ケニア政府の教育政策により、84歳にして小学校に入学した彼の勉強に懸ける情熱、下の写真にあるように、それを支える若き女性教師及び幼い級友たちとの交流を、ケニア独立戦争の戦士として戦った過去を織り交ぜて描いている。

ところが、筆者が強く印象に残しているのは、勉学に掛けるおじいさんの情熱よりも、独立戦争時の回想に表れる当地の英軍による現地の独立派に対する凄惨な圧迫だ。勿論、ゲリラによるテロに対する軍の反撃であるから、それが“絶対の的”との対峙になることは確かなのだが。

マルゲが家族とともに英軍に捉えられ、若い妻と赤ちゃんが兵士に銃を突きつけられた状態で仲間の居所を追及される。赤ちゃんが泣きわめく中で、彼が拒否すると、リーダーの合図と共に銃声一発、赤ちゃんの泣き声がピタッと止む。若き妻は取り乱すが、再度の合図で、その声も消える。

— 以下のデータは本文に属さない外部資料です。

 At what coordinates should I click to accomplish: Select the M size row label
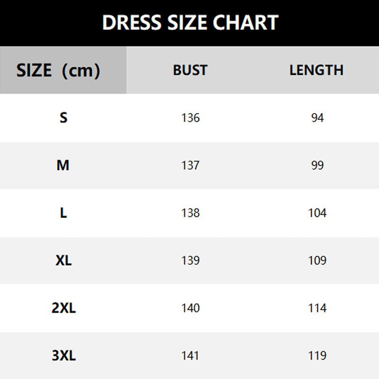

このシーンから、一昨日の記事で述べたアーレントの「帝国主義的性格」を思い浮かべ、帰宅してから早速、「全体主義の起原」第2巻『帝国主義』を取り出し、該当部分を探し出し、その部分を再読した。今回は部分的に3回目だ。
 『中東の聖戦へ参加する西側の若者~暴力性の問題150108』

過剰資本を論じた後に、アーレントは次の様に云う。
「資本主義のもう一つの副産物として…人間の廃物がそれである」(P47)。
「過剰となった資本と過剰となった労動力のこの両者を始めて結びつけ相携えて故国を離れさせたのは、帝国主義だった」(P47)。
「…19世紀的の異常な資本蓄積が生み落としたモッブが、生みの親のあらゆる冒険的探検旅行について廻ることになる」(P48)。

「帝国主義の時代には
…エリートは伝説もしくは擬似伝説に惹きつけられ、
…多数の平均的人間はイデオロギーに自らを委ね、
…モッブは地下の世界陰謀団に暗躍物語にうつつを抜かした
のである」(P138)。

この指摘は現代的思われる。
テロ、暗殺などに惹きつけられる過激派の暗躍は、その周囲にいるイデオロギーに自らを委ねた無言の集団の支持、暴力によって自らの時代が築けるとの物語に惹きつけられる指導者による指示によって、行動しているのだ。

イスラム勢力に代表される現代的過激派は、グローバル資本主義を現代版帝国主義として生み出された“鬼っ子”であるかのようだ。